Your objective.
Only lines holding "computer" are wanted; copy each of them from the records below.

[Start of Attachment]

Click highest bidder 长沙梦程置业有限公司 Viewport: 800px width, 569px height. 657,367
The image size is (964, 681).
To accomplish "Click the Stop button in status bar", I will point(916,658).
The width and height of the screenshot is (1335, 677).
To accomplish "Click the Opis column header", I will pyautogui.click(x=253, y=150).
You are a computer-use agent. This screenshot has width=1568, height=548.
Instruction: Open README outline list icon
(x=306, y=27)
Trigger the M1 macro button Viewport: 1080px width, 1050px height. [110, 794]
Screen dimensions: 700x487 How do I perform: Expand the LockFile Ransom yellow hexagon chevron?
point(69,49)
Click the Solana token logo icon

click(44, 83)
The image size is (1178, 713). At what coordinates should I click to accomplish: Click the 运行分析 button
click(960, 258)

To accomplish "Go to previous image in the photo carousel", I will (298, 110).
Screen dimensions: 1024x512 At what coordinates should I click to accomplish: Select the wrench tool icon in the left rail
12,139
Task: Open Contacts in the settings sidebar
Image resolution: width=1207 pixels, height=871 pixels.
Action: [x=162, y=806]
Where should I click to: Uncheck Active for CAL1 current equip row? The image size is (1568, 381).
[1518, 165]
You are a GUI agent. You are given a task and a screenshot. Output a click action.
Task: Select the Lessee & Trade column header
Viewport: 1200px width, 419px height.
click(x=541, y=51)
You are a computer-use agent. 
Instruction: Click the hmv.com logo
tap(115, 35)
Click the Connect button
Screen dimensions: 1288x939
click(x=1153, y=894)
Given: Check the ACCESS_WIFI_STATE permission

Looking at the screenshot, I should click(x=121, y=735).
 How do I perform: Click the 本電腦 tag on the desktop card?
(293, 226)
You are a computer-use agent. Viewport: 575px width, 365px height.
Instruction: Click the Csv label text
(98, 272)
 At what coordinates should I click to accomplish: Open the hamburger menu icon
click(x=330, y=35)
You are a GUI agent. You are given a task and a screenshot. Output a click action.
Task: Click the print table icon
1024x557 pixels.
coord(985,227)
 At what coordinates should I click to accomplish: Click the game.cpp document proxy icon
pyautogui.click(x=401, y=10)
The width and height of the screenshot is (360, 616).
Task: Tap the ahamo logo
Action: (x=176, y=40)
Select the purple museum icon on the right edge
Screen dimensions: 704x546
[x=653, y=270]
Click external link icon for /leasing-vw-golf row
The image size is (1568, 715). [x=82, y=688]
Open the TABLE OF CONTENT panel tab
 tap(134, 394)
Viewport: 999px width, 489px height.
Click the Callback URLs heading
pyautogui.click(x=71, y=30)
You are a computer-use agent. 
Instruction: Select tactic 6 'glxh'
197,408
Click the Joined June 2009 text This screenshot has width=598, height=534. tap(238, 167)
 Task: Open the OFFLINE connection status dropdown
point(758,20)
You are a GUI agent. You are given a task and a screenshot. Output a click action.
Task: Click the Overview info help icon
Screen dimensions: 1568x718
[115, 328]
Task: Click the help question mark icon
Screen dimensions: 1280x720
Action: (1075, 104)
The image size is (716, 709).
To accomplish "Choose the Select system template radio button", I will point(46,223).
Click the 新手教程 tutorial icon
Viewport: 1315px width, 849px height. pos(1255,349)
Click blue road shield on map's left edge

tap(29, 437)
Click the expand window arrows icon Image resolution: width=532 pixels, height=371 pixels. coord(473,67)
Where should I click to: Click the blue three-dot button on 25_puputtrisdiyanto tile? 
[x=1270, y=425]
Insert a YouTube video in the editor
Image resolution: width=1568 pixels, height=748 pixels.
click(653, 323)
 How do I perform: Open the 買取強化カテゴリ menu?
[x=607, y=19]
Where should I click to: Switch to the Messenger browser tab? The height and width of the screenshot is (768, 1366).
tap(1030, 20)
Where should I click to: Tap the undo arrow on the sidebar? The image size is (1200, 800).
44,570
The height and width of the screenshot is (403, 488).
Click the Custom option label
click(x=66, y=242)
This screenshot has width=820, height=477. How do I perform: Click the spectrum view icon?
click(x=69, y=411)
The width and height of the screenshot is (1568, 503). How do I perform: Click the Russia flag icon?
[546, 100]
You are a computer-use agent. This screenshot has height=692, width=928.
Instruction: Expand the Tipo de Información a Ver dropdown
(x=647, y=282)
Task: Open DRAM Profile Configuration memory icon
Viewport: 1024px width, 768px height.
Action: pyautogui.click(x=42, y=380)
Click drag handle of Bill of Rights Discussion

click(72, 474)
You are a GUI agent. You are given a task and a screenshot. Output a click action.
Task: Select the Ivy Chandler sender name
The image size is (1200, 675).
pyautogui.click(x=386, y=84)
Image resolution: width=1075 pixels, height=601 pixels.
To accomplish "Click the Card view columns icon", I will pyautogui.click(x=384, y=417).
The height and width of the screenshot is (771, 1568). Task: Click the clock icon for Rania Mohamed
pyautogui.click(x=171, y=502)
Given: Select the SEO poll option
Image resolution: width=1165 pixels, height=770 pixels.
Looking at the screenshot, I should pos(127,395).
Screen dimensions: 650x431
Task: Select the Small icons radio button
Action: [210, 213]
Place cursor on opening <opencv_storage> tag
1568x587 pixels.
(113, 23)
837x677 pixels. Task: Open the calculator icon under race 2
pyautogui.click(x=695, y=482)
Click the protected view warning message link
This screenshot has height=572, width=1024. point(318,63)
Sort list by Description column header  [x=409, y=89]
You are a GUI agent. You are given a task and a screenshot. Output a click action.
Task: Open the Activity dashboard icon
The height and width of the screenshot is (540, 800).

[End of Attachment]

Answer for the task.
You are a computer-use agent. This screenshot has width=1568, height=548.
You are a computer-use agent. 
You are a computer-use agent. Viewport: 575px width, 365px height.
You are a computer-use agent. 
You are a computer-use agent. This screenshot has height=692, width=928.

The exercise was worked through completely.